Dictionary of National Biography, 1885-1900/Touchet, James (1465?-1497)
TOUCHET, JAMES, seventh Baron Audley (1465?–1497), was descended from Adam de Aldithley or Audley, who lived in the reign of Henry I, and is considered the first Baron Audley or Aldithley (of Heleigh) by tenure. There were nine barons of the family by tenure, the first baron by writ being Nicholas Audley (d. 1317). His great-great-grandson, John Touchet, fourth baron by writ (d. 1408), served under Henry IV in the wars against Glendower and the French (Wylie, Henry IV). John's son James, fifth baron, was slain by the Yorkists at the battle of Blore Heath, 23 Sept. 1458, leaving a son John, sixth baron (d. 1491), who had livery of his lands in 1459–60, joined Edward IV, was summoned to parliament from 1461 to 1483, and was sworn of the privy council in 1471. He was employed in Brittany in 1475, and was present at the coronation of Richard III, who appointed him lord treasurer in 1484. He died 26 Sept. 1491, having married Anne, daughter of Sir Thomas Itchingham. After her first husband's death, she married John Rogers, by whom she had a son Henry. She died between 11 Nov. 1497, when her will was made, and 24 June 1498, when it was proved, outliving her second husband (Testamenta Vetusta, p. 436).

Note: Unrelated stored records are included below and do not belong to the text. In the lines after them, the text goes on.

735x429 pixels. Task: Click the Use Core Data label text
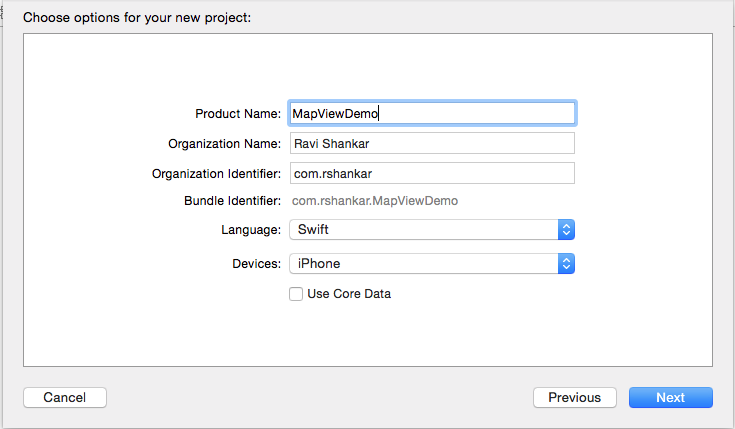pyautogui.click(x=349, y=294)
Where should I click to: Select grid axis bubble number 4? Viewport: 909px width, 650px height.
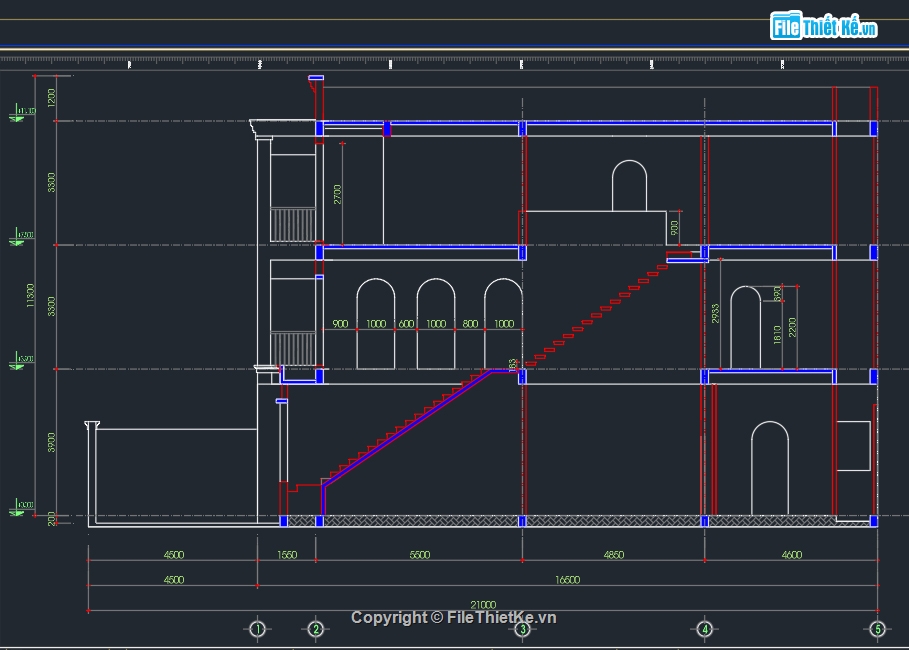tap(704, 629)
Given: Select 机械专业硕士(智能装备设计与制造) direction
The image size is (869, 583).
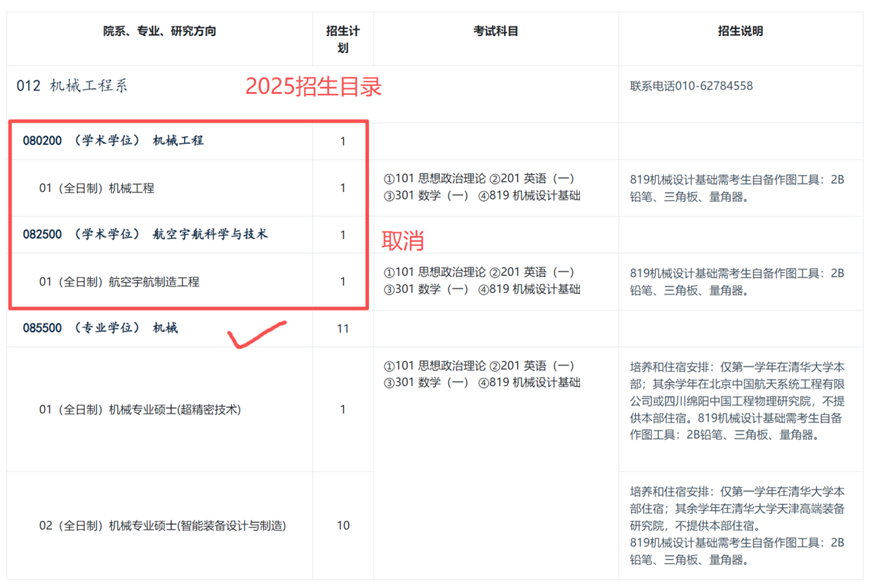Looking at the screenshot, I should click(162, 526).
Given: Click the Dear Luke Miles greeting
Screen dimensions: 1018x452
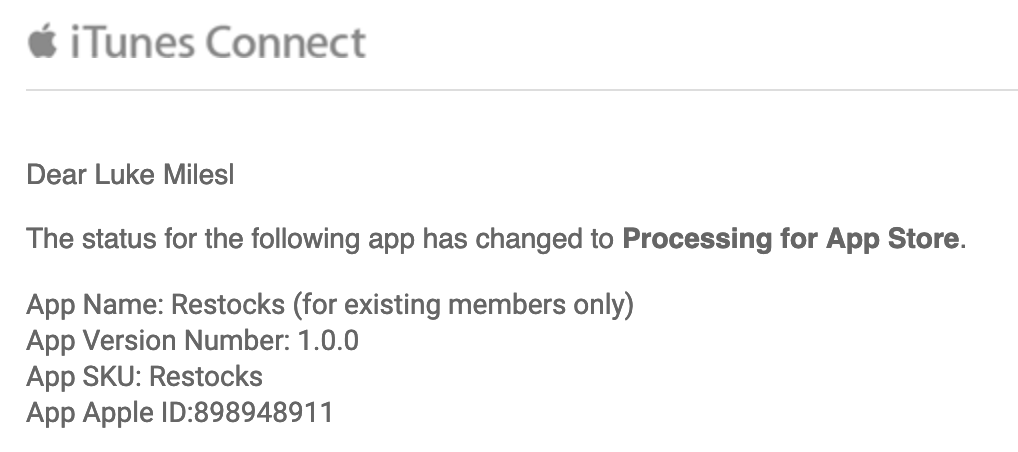Looking at the screenshot, I should point(130,175).
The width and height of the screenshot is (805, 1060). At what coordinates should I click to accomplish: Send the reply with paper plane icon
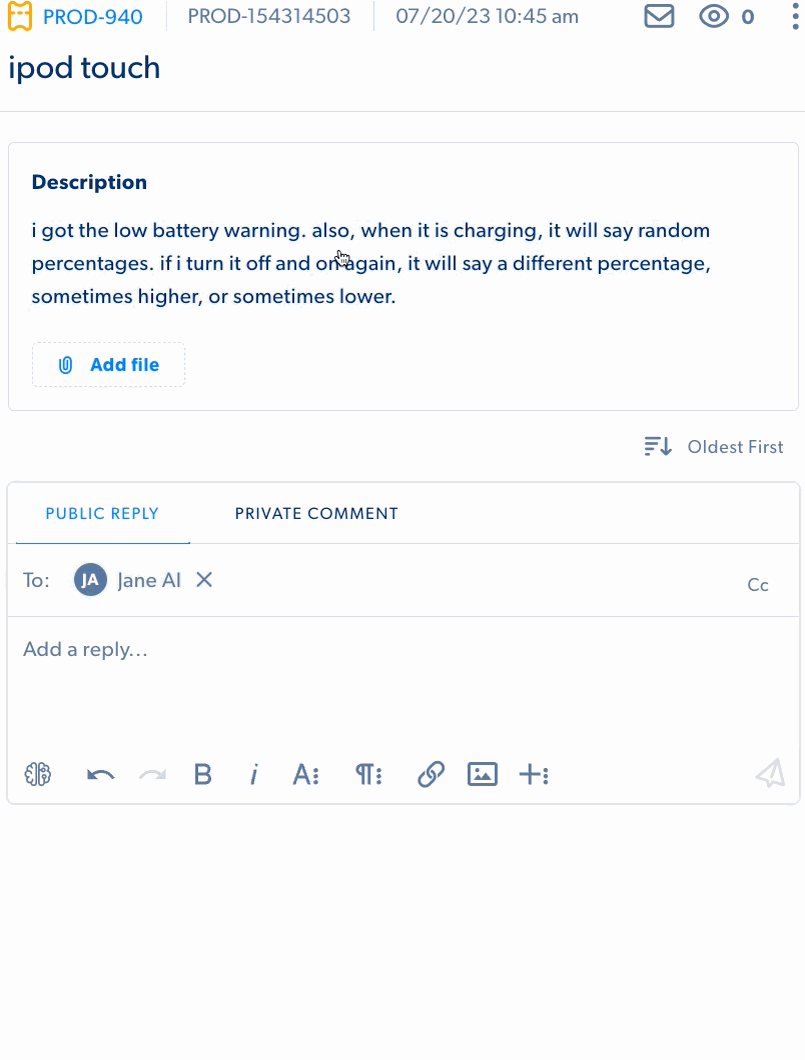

James, the son and heir of the sixth baron, born about 1465, was made K.B. at the creation of Prince Edward as Prince of Wales in 1475. He succeeded his father in the barony on 26 Sept. 1491, and was summoned to parliament from 12 Aug. 1492 to 16 Jan. 1496–7. He was in France with Henry VII on the expedition of 1492, and possibly may have there got into debt, and consequently became dissatisfied. One account makes him a petitioner for peace, but that was but a device of Henry to have an excuse for the peace of Etaples. In consequence of the Scottish war occasioned by Perkin Warbeck fresh taxation was necessary, and though it ought not to have pressed hardly on the poor, they seem to have been roused by agitators to resistance. The outbreak began in the early part of 1497 in Cornwall. The rebels, marching towards London, reached Well, and there were joined by Lord Audley, who at once assumed the leadership. On 16 June 1497 Blackheath was reached, and on 17 June the rebels were decisively defeated by the Earl of Oxford and Lord Daubeny. Audley was taken prisoner, brought before the king and council on 19 June and condemned. On the 28th he was led, clothed in a paper coat, from Newgate to Tower Hill, and there beheaded. His head was stuck on London Bridge. His body was buried at the Blackfriars Church. He married, first, Joan, daughter of Fulk, lord Fitzwarine, by whom he had a son John, who was restored in blood in 1512, and was ancestor of James Touchet, baron Audley and earl of Castlehaven [q. v.]; secondly, Margaret, daughter of Richard Dayrell of Lillingston Dayrell, Buckinghamshire, who long survived him.
[Busch's England under the Tudors, pp. 110–12; Rot. Parl. vi. 458, 544; Collinson's Somerset, iii. 552; G. E. C[okayne]'s Peerage, i. 200; Polydore Vergil's Angl. Hist. p. 200; Letters and Papers of Richard III and Henry VII, ii. 292; Calendar of Inquisitions, Henry VII, i. passim.]